On Monday morning, Milley will become America’s top general. Many Pentagon insiders never considered the blunt, tough-talking paratrooper a leading candidate to become Army chief of staff, much less chairman. But those who know Milley say he is a keen political operator who managed his own meteoric rise through the ranks while advancing the interests of his various institutions along the way.
A mammoth personality, Milley can command a room by rattling off random facts about historic battles in American history — usually peppered with obscenities. But he is equally known for digging into the minutiae of briefing materials with such gusto that his staff stopped giving him the supplementary detail usually included in briefing books — just to help keep meetings on schedule.
“When he was with President Obama, he was ‘General Milley, the Princeton graduate’,” said one current Army officer familiar with Milley’s leadership style. “When he’s with President Trump’s team, he’s ‘General Milley, the hockey player’.” (Milley played defense for two seasons at Princeton — registering five assists and racking up 28 penalty minutes in 35 games, according to hockeyDB.com.)

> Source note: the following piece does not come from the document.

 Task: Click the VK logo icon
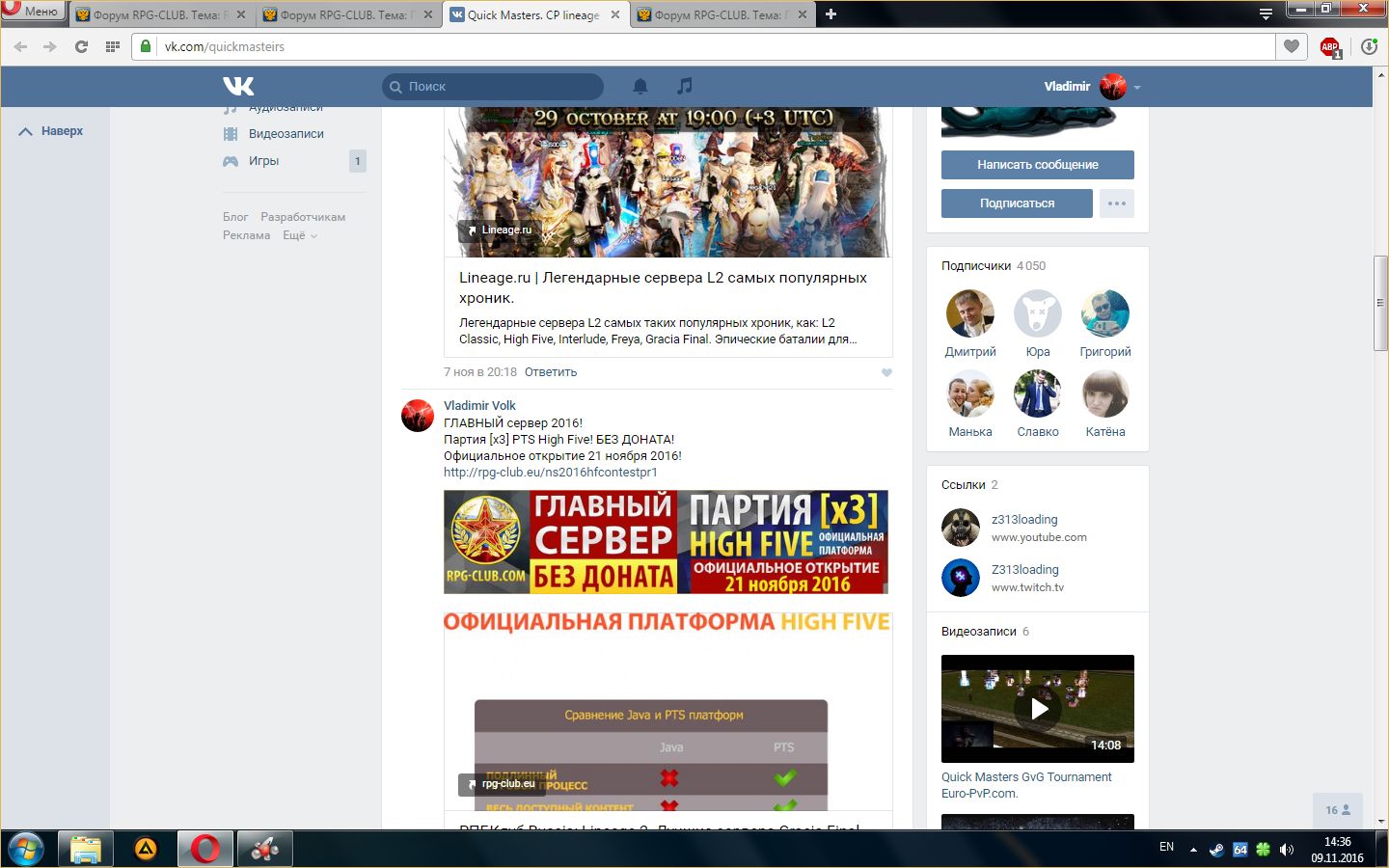coord(238,86)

Now, the question is how Milley will handle advising one of the most mercurial U.S. presidents in history, at a deeply unsettled moment in American politics and across the globe. Now in his third year in office, Trump has churned through three national security advisors, two defense secretaries, and a national intelligence director. He is on his second secretary of state. Meanwhile, his administration has lurched unevenly toward a possible conflict with Iran, sought and then rejected a withdrawal from Afghanistan, and carried out an escalating airstrike campaign in Africa — at a time when the Pentagon is supposed to be shifting gears to counter threats from Russia and China, not terrorism.
“Will he shift for the president? Will he play for the president or will he be an honest broker about his opinion?” a former senior defense official said. “I expect he’ll be frank with the president.”
Milley’s predecessor, Marine Corps Gen. Joseph Dunford — and former Defense Secretary Jim Mattis — preferred to operate behind the scenes, staying off camera where Trump could not see them. But to many, it’s no surprise Milley caught the eye of the reality-TV-star-turned-president.
“He would play to the most senior person in the room,” the former senior defense official said. “That doesn’t mean that he doesn’t speak truth to power.”
The current Army officer emphasized that Milley’s ability to connect with an audience should not be confused with either partisanship or inconsistency. “He understands that Washington is a political playground and he’s dealing with political animals and in order to advance his intstitution’s interests, he’s got to be able to operate in that political space,” the officer said.
Milley’s rapport with the “winning”-obsessed president was clear from the start: Trump unexpectedly tapped him to replace Dunford in December, months ahead of when that announcement would typically be made. And Milley leap-frogged Air Force Gen. David Goldfein, widely considered to be the leading candidate for the post.
But this isn’t the first time Milley has wound up in a position he wasn’t expected to be in. As a three-star corps commander at Fort Hood, Texas, he was an articulate voice on national television after an Army specialist shot three people in 2014. He received his fourth star shortly thereafter, and jumped ahead of other four-stars when Obama, on the recommendation of then-Defense Secretary Ash Carter, chose him as Army chief of staff.
Milley, a voracious reader, was seen as disruptive and non-traditional — someone who could shake up the status quo. The Army “didn’t have the intellectual firepower, it didn’t have the self-criticism, didn’t challenge themselves,” the former defense official said.
And when it came to readiness, said Patrick Murphy, a former congressman and Army undersecretary during the Obama administration, “He was like a bulldog on a bone.”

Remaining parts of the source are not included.